The accumulated experience indicates that complexity models like LogP or BSP, characterizing the performance of distributed machines through a few parameters, incur in a considerable loss of accuracy. Errors ranges up to 70%. The complexity analysis model presented here still makes use of the BSP concept of superstep, but introduces a few novelties. To cover both oblivious synchronization and group partitioning we have to admit that different processors may finish the same superstep at different times. The other extension recognizes that, even if the numbers of individual communication or computation operations in two stages are the same, the actual times for these two stages may differ. These differences are due to the separate nature of the operations or to the particular pattern followed by the messages. A natural proposal is to associate a different proportionality constant with each basic block, and analogously, to associate different latencies and bandwidths with the different communications.
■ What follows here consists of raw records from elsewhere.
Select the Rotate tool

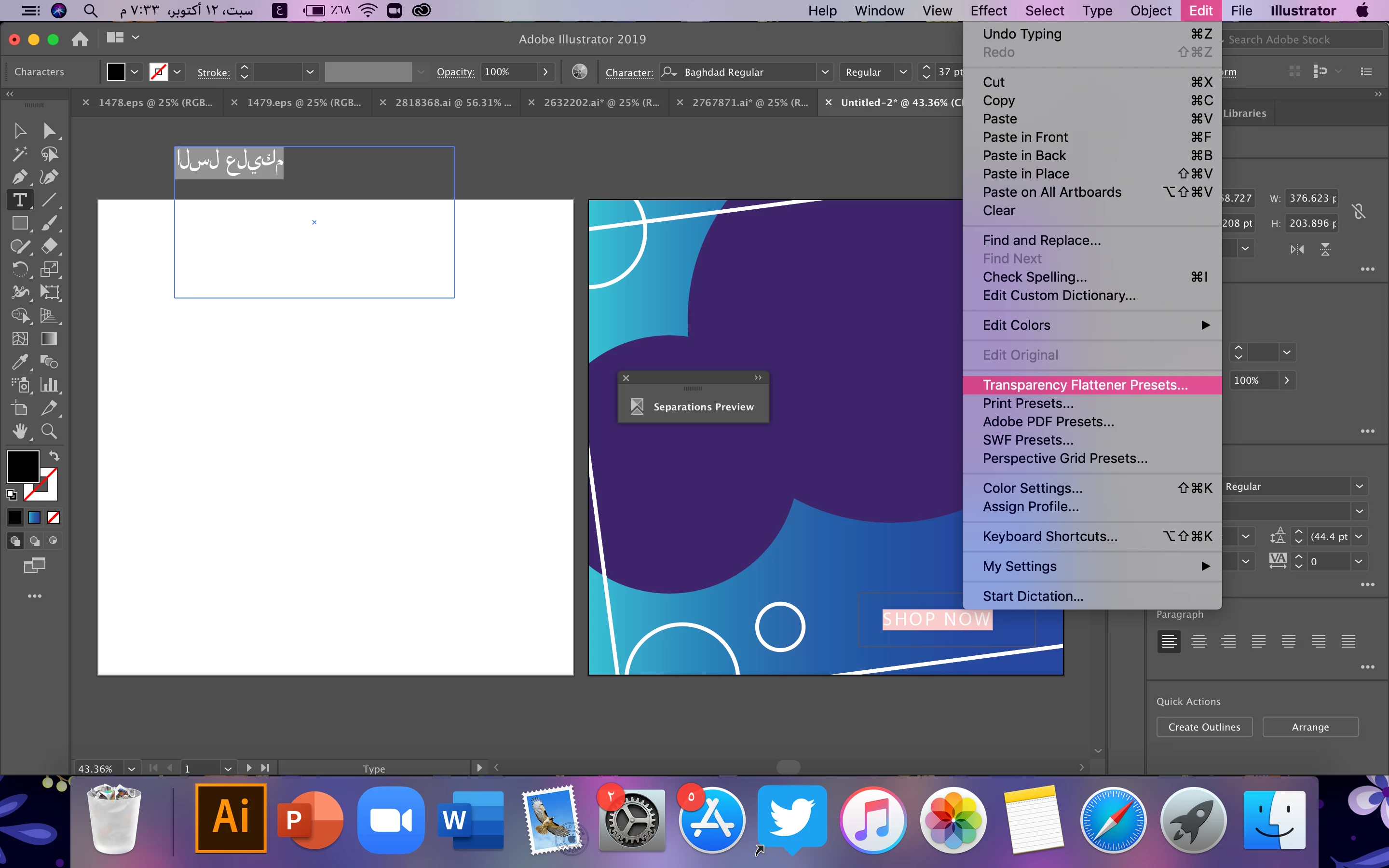[x=19, y=269]
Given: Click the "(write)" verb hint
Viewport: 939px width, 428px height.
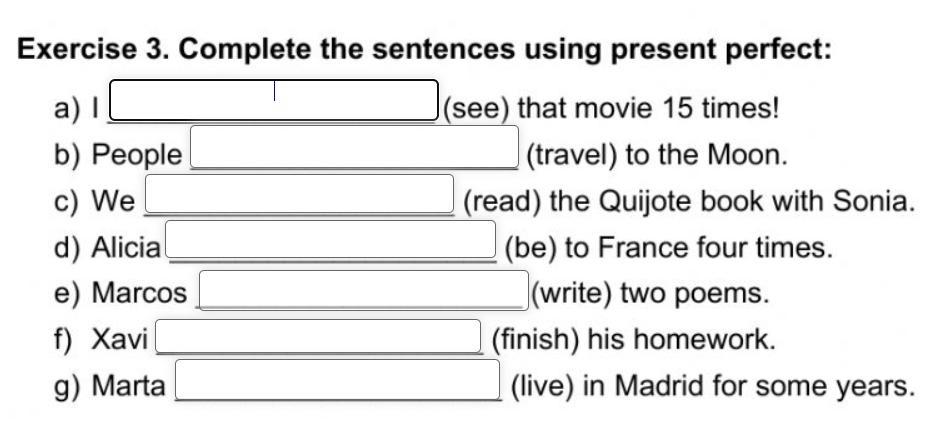Looking at the screenshot, I should (x=572, y=294).
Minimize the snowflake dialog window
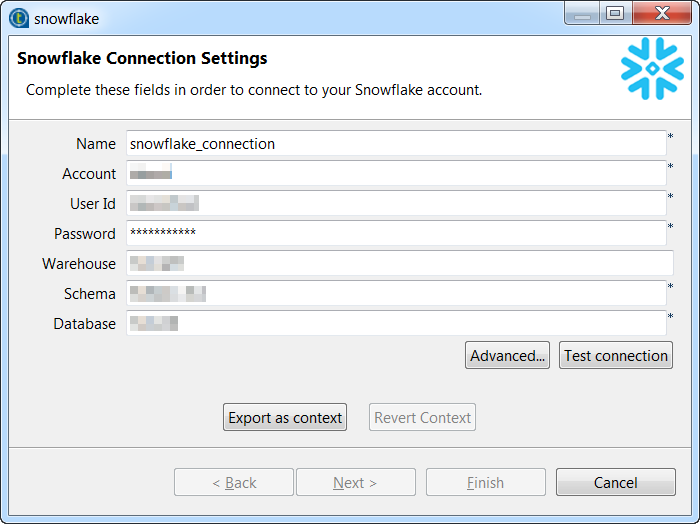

Unfortunately, to use this approach implies that the parameters evaluation not only depend on the given architecture, but also reflect algorithm characteristics. Such parameter evaluation must be done for every algorithm. This is a heavy task, implying experiment design, timing, statistics and multi-parameter fitting algorithms. Software support is required. We have developed a compiler that takes as source a c program annotated with complexity formulas and produces as output an instrumented code. The trace files obtained from the execution of the resulting code are analyzed with an interactive interpreter, giving us, among other information, the values of those parameters.

Keywords

Basic Block Parallel Program Complexity Formula Partition Process Algorithm Characteristic 
These keywords were added by machine and not by the authors. This process is experimental and the keywords may be updated as the learning algorithm improves.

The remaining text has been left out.